- The exercise -
Could you render the lines below as a JSON list of strings, one string per line, with blank lines left out?

- Data for this task -
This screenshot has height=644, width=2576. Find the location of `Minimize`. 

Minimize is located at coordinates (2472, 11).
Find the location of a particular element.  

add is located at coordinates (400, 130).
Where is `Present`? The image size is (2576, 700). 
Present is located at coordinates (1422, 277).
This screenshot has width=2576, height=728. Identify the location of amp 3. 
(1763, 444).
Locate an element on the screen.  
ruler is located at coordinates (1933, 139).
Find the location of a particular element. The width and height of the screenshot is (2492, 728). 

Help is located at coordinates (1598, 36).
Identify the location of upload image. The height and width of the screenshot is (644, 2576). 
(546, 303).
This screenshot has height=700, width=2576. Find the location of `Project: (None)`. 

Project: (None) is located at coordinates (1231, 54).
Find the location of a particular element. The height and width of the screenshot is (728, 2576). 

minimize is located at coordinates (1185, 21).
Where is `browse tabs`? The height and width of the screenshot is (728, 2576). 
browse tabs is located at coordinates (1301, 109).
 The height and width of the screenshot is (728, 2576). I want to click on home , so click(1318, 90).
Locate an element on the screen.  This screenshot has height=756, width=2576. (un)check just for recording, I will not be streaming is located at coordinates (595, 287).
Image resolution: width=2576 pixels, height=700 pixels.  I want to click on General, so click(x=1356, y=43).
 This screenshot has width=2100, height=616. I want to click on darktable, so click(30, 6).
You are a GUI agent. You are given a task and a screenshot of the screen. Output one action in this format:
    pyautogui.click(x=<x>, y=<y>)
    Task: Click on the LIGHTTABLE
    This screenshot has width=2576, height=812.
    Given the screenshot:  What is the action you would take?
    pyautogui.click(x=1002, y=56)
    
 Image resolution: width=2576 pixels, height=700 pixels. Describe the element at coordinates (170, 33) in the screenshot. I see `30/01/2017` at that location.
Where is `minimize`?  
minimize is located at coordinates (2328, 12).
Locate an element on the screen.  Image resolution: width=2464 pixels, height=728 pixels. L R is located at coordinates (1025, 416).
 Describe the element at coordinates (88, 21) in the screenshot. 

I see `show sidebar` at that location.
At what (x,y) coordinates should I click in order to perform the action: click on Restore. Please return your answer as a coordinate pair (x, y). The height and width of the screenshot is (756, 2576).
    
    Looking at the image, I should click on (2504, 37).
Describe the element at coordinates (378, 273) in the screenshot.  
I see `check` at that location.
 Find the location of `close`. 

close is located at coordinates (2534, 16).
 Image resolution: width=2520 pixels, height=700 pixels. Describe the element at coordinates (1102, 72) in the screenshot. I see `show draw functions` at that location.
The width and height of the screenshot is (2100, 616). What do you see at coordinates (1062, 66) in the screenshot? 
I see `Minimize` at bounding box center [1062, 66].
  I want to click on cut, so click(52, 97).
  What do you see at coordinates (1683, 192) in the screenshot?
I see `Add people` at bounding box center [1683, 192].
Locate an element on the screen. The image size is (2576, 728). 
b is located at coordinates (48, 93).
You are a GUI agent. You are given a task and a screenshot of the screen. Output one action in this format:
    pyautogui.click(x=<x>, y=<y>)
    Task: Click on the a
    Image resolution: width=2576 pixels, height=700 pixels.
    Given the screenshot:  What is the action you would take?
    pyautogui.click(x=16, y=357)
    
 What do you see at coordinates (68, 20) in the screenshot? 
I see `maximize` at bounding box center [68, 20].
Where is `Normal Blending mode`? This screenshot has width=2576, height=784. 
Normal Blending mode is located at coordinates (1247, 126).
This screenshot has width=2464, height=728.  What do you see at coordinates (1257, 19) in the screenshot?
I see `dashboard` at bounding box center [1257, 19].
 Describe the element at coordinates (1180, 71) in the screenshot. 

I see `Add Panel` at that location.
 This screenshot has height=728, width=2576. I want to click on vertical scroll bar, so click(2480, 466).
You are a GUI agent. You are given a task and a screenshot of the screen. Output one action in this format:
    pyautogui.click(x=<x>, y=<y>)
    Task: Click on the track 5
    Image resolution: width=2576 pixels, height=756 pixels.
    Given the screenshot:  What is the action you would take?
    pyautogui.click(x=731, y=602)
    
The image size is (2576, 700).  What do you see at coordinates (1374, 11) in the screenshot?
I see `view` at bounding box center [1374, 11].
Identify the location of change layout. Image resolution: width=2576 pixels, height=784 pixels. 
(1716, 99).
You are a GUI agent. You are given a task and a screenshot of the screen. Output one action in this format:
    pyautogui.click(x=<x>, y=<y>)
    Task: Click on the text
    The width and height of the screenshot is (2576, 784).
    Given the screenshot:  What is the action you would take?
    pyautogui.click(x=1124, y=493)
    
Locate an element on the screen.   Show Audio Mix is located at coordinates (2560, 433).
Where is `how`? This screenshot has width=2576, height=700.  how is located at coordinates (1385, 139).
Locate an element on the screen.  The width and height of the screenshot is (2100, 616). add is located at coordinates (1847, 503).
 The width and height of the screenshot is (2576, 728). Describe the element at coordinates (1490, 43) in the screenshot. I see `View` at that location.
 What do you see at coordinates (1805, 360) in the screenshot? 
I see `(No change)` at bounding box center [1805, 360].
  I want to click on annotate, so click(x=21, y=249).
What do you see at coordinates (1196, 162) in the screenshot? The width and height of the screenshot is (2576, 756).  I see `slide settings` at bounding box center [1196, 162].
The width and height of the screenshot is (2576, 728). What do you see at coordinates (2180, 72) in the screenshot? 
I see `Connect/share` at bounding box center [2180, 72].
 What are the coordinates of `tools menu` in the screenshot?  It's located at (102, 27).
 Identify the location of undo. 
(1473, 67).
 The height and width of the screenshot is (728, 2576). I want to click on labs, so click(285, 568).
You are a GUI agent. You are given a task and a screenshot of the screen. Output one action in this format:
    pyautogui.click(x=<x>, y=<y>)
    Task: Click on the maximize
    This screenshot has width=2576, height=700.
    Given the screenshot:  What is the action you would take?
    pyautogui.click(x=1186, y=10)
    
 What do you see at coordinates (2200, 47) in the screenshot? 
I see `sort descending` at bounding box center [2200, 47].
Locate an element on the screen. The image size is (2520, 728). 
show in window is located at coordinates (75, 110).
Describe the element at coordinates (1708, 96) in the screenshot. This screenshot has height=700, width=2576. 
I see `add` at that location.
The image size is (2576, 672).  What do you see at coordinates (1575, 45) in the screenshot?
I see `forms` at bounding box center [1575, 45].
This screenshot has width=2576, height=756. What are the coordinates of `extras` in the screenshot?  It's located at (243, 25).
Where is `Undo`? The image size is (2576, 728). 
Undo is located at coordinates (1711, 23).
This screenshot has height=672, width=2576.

- Final answer -
[
  "This screenshot has height=644, width=2576. Find the location of `Minimize`. ",
  "Minimize is located at coordinates (2472, 11).",
  "Find the location of a particular element.  ",
  "add is located at coordinates (400, 130).",
  "Where is `Present`? The image size is (2576, 700). ",
  "Present is located at coordinates (1422, 277).",
  "This screenshot has width=2576, height=728. Identify the location of amp 3. ",
  "(1763, 444).",
  "Locate an element on the screen.  ",
  "ruler is located at coordinates (1933, 139).",
  "Find the location of a particular element. The width and height of the screenshot is (2492, 728). ",
  "Help is located at coordinates (1598, 36).",
  "Identify the location of upload image. The height and width of the screenshot is (644, 2576). ",
  "(546, 303).",
  "This screenshot has height=700, width=2576. Find the location of `Project: (None)`. ",
  "Project: (None) is located at coordinates (1231, 54).",
  "Find the location of a particular element. The height and width of the screenshot is (728, 2576). ",
  "minimize is located at coordinates (1185, 21).",
  "Where is `browse tabs`? The height and width of the screenshot is (728, 2576). ",
  "browse tabs is located at coordinates (1301, 109).",
  " The height and width of the screenshot is (728, 2576). I want to click on home , so click(1318, 90).",
  "Locate an element on the screen.  This screenshot has height=756, width=2576. (un)check just for recording, I will not be streaming is located at coordinates (595, 287).",
  "Image resolution: width=2576 pixels, height=700 pixels.  I want to click on General, so click(x=1356, y=43).",
  " This screenshot has width=2100, height=616. I want to click on darktable, so click(30, 6).",
  "You are a GUI agent. You are given a task and a screenshot of the screen. Output one action in this format:",
  "    pyautogui.click(x=<x>, y=<y>)",
  "    Task: Click on the LIGHTTABLE",
  "    This screenshot has width=2576, height=812.",
  "    Given the screenshot:  What is the action you would take?",
  "    pyautogui.click(x=1002, y=56)",
  " Image resolution: width=2576 pixels, height=700 pixels. Describe the element at coordinates (170, 33) in the screenshot. I see `30/01/2017` at that location.",
  "Where is `minimize`?  ",
  "minimize is located at coordinates (2328, 12).",
  "Locate an element on the screen.  Image resolution: width=2464 pixels, height=728 pixels. L R is located at coordinates (1025, 416).",
  " Describe the element at coordinates (88, 21) in the screenshot. ",
  "I see `show sidebar` at that location.",
  "At what (x,y) coordinates should I click in order to perform the action: click on Restore. Please return your answer as a coordinate pair (x, y). The height and width of the screenshot is (756, 2576).",
  "    Looking at the image, I should click on (2504, 37).",
  "Describe the element at coordinates (378, 273) in the screenshot.  ",
  "I see `check` at that location.",
  " Find the location of `close`. ",
  "close is located at coordinates (2534, 16).",
  " Image resolution: width=2520 pixels, height=700 pixels. Describe the element at coordinates (1102, 72) in the screenshot. I see `show draw functions` at that location.",
  "The width and height of the screenshot is (2100, 616). What do you see at coordinates (1062, 66) in the screenshot? ",
  "I see `Minimize` at bounding box center [1062, 66].",
  "  I want to click on cut, so click(52, 97).",
  "  What do you see at coordinates (1683, 192) in the screenshot?",
  "I see `Add people` at bounding box center [1683, 192].",
  "Locate an element on the screen. The image size is (2576, 728). ",
  "b is located at coordinates (48, 93).",
  "You are a GUI agent. You are given a task and a screenshot of the screen. Output one action in this format:",
  "    pyautogui.click(x=<x>, y=<y>)",
  "    Task: Click on the a",
  "    Image resolution: width=2576 pixels, height=700 pixels.",
  "    Given the screenshot:  What is the action you would take?",
  "    pyautogui.click(x=16, y=357)",
  " What do you see at coordinates (68, 20) in the screenshot? ",
  "I see `maximize` at bounding box center [68, 20].",
  "Where is `Normal Blending mode`? This screenshot has width=2576, height=784. ",
  "Normal Blending mode is located at coordinates (1247, 126).",
  "This screenshot has width=2464, height=728.  What do you see at coordinates (1257, 19) in the screenshot?",
  "I see `dashboard` at bounding box center [1257, 19].",
  " Describe the element at coordinates (1180, 71) in the screenshot. ",
  "I see `Add Panel` at that location.",
  " This screenshot has height=728, width=2576. I want to click on vertical scroll bar, so click(2480, 466).",
  "You are a GUI agent. You are given a task and a screenshot of the screen. Output one action in this format:",
  "    pyautogui.click(x=<x>, y=<y>)",
  "    Task: Click on the track 5",
  "    Image resolution: width=2576 pixels, height=756 pixels.",
  "    Given the screenshot:  What is the action you would take?",
  "    pyautogui.click(x=731, y=602)",
  "The image size is (2576, 700).  What do you see at coordinates (1374, 11) in the screenshot?",
  "I see `view` at bounding box center [1374, 11].",
  "Identify the location of change layout. Image resolution: width=2576 pixels, height=784 pixels. ",
  "(1716, 99).",
  "You are a GUI agent. You are given a task and a screenshot of the screen. Output one action in this format:",
  "    pyautogui.click(x=<x>, y=<y>)",
  "    Task: Click on the text",
  "    The width and height of the screenshot is (2576, 784).",
  "    Given the screenshot:  What is the action you would take?",
  "    pyautogui.click(x=1124, y=493)",
  "Locate an element on the screen.   Show Audio Mix is located at coordinates (2560, 433).",
  "Where is `how`? This screenshot has width=2576, height=700.  how is located at coordinates (1385, 139).",
  "Locate an element on the screen.  The width and height of the screenshot is (2100, 616). add is located at coordinates (1847, 503).",
  " The width and height of the screenshot is (2576, 728). Describe the element at coordinates (1490, 43) in the screenshot. I see `View` at that location.",
  " What do you see at coordinates (1805, 360) in the screenshot? ",
  "I see `(No change)` at bounding box center [1805, 360].",
  "  I want to click on annotate, so click(x=21, y=249).",
  "What do you see at coordinates (1196, 162) in the screenshot? The width and height of the screenshot is (2576, 756).  I see `slide settings` at bounding box center [1196, 162].",
  "The width and height of the screenshot is (2576, 728). What do you see at coordinates (2180, 72) in the screenshot? ",
  "I see `Connect/share` at bounding box center [2180, 72].",
  " What are the coordinates of `tools menu` in the screenshot?  It's located at (102, 27).",
  " Identify the location of undo. ",
  "(1473, 67).",
  " The height and width of the screenshot is (728, 2576). I want to click on labs, so click(285, 568).",
  "You are a GUI agent. You are given a task and a screenshot of the screen. Output one action in this format:",
  "    pyautogui.click(x=<x>, y=<y>)",
  "    Task: Click on the maximize",
  "    This screenshot has width=2576, height=700.",
  "    Given the screenshot:  What is the action you would take?",
  "    pyautogui.click(x=1186, y=10)",
  " What do you see at coordinates (2200, 47) in the screenshot? ",
  "I see `sort descending` at bounding box center [2200, 47].",
  "Locate an element on the screen. The image size is (2520, 728). ",
  "show in window is located at coordinates (75, 110).",
  "Describe the element at coordinates (1708, 96) in the screenshot. This screenshot has height=700, width=2576. ",
  "I see `add` at that location.",
  "The image size is (2576, 672).  What do you see at coordinates (1575, 45) in the screenshot?",
  "I see `forms` at bounding box center [1575, 45].",
  "This screenshot has width=2576, height=756. What are the coordinates of `extras` in the screenshot?  It's located at (243, 25).",
  "Where is `Undo`? The image size is (2576, 728). ",
  "Undo is located at coordinates (1711, 23).",
  "This screenshot has height=672, width=2576."
]